New Science Pathways Will Provide Computer Science Opportunities Across the Science Curriculum
Hands-on experiments are important learning experiences in the science classroom, but what if the phenomenon is too small, too large, too slow, too fast, too expensive or too dangerous to experiment with in the classroom? Or, what if there is no classroom, and labs are inaccessible due to the COVID-19 pandemic? Scientists use computer models, and simulations derived from these models, to study these phenomena. Students can too!
However, as useful as simulations are, students usually cannot access how they work, what assumptions were made in the design, or even what the designer intended them to show. Moreover, how do students—or teachers—know that the simulations are accurate and valid?
EDC and the Massachusetts Department of Elementary and Secondary Education (DESE) have launched the Science+C (+Computing) Pathway to college for Massachusetts High School Students, with this concept in mind. This Science+C pathway will modernize core science courses required for graduation by embedding the use of rich computational tools and methods to advance and accelerate understanding of science phenomena and computational thinking (CT) and design. Students will learn and use NetLogo, a powerful (and free) computer modeling environment, to work with models that they can decode, analyze, and use as experimental testbeds to conduct their own virtual experiments. Importantly, students will also be able to modify models to reflect their own scientific understanding or to answer new questions.

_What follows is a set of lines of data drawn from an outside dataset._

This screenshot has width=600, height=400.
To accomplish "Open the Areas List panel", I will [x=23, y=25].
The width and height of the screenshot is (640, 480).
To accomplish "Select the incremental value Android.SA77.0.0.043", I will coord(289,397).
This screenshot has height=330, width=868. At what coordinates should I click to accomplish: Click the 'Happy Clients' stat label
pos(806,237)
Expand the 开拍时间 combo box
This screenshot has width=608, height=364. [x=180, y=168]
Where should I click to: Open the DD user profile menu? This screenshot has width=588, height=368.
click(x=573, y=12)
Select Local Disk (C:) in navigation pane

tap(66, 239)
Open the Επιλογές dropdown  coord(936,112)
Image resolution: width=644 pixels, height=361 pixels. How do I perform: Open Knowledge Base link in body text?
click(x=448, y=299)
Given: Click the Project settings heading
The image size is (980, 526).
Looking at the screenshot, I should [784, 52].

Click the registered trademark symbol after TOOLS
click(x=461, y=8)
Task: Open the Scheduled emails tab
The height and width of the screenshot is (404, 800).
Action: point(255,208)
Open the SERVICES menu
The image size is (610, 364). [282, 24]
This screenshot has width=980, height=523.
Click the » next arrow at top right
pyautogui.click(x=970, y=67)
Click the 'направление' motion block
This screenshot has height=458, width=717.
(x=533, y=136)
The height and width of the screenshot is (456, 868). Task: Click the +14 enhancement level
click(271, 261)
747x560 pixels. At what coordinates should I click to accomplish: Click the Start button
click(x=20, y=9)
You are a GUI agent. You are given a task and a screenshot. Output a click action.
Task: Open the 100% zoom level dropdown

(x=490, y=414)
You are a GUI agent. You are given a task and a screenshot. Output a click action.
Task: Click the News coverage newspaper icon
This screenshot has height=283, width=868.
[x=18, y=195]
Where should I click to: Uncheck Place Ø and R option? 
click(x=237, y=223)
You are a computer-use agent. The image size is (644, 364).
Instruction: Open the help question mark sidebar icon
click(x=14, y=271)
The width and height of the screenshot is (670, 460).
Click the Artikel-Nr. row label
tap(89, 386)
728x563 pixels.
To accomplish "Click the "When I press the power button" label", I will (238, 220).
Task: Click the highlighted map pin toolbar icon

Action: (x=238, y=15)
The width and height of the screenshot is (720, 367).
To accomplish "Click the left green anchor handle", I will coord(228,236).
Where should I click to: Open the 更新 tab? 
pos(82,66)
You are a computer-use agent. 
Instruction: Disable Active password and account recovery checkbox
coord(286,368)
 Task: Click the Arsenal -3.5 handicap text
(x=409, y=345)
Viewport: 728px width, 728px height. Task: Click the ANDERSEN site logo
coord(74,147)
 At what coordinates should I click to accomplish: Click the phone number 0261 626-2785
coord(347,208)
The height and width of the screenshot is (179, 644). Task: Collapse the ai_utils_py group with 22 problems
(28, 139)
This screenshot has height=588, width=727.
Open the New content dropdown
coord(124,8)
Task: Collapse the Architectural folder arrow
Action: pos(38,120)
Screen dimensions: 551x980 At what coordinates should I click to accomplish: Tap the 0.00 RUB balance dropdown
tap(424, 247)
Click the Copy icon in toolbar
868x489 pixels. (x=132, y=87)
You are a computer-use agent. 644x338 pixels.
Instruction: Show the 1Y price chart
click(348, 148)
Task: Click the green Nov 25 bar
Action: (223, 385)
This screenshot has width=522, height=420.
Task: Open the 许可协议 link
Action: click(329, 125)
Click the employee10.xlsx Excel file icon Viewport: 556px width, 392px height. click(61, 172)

Science+C’s approach addresses an uneven distribution in the availability of computer science courses in Massachusetts high schools. Schools won’t have to make room for yet another strand of study, and all students will have the chance to learn and practice CT skills—preparation particularly beneficial for those who pursue future endeavors in STEM+C fields.
Funded by an NSF STEM+C grant, Science+C encompasses three phases: 1) designing and developing three new +C courses (Biology+C, Chemistry+C, and Physics+C) by adapting and refining existing instructional resources; 2) integrating them into existing course frameworks to form Science+C courses; and 3) studying the impact of these courses on student learning outcomes in science. Teachers will be offered year-round professional development (PD) to support implementation of the Science+C courses.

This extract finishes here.